- Episode no.: Season 1 Episode 4
- Directed by: Jeff Woolnough
- Written by: Naren Shankar
- Cinematography by: Jeremy Benning
- Original air date: December 29, 2015
- Running time: 42 minutes

Guest appearances
- Chad L. Coleman as Fred Johnson; Jay Hernandez as Dmitri Havelock; Athena Karkanis as Octavia Muss; Brian George as Arjun Rao; Greg Bryk as Lopez;

Episode chronology
| ← Previous "Remember the Cant" | Next → "Back to the Butcher" |

= CQB (The Expanse) =

"CQB" is the fourth episode of the first season of the American science fiction television series The Expanse. It initially aired on Syfy in the United States on December 29, 2015, a week after the previous episode, and was watched by 633,000 viewers in its initial viewing.

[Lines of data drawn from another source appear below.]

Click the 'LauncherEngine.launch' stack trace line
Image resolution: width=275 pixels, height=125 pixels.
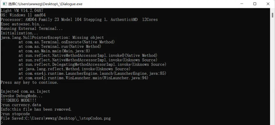[x=92, y=74]
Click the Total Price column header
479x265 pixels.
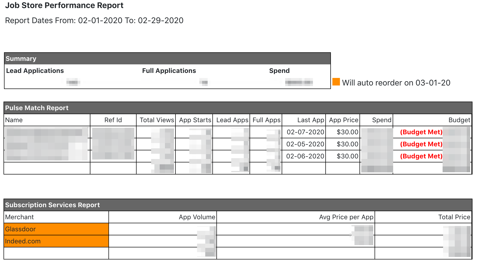click(454, 217)
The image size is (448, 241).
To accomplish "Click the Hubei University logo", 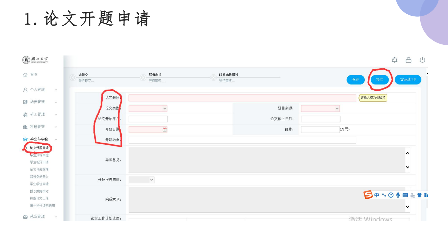I will [35, 60].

The episode was written by Naren Shankar and directed by Jeff Woolnough.

The episode continues the events of the previous episode, following three main characters: James Holden, former executive officer of the Canterbury; Josephus Miller, a detective on Ceres; and Chrisjen Avasarala, a politician from Earth.

== Plot ==
On the Donnager, the unknown ship on an intercept course does not respond to orders to turn back. The Donnager launches torpedoes at the incoming ship, which is revealed to be six separate ships. Shed Garvey (Paulo Costanzo) is decapitated by a railgun shot from the enemy vessels. James Holden (Steven Strait), on the bridge, recognizes the ships attacking the Donnager as the same type that destroyed the Canterbury. Captain Yao, knowing that Holden is the only person who can testify to this, orders Lieutenant Lopez to evacuate him on a corvette, the Tachi. Holden refuses to leave without his crewmates, which Lopez reluctantly agrees to. They escape on the Tachi, after which the Donnager self-destructs to avoid capture.

The episode introduces Fred Johnson (Chad L. Coleman), manager of Tycho Station, where a generation ship, the Nauvoo, is being constructed, funded by the Mormon Church. Johnson orders the Nauvoos sensors turned towards the Donnager. On Ceres, Detective Miller (Thomas Jane) continues his search for Julie Mao. He discovers that Mao was in contact with a data broker, and removes a memory crypt from the broker's corpse.

== Reception ==
=== Ratings ===
"CQB" was watched by 633 thousand American viewers on its initial viewing, with a 0.17 rating in the 18-49 demographic.

=== Critical response ===
The episode received a positive response, with many reviewers calling it the best episode yet. Chris Carabott of IGN rated the episode 9 out of 10, calling the episode "action packed and full of suspense." Kollin Lore of SpoilerTV also gave the episode 9 out of 10, stating that "each week has truly been an improvement over the last." Zack Handlen of The A.V. Club gave a less positive review, praising the series' worldbuilding but calling the characters "at best perfectly fine, and at worst immediately forgettable." Michael Ahr of Den of Geek gave the episode 4.5 out of 5, describing it as "refreshingly realistic and impressive".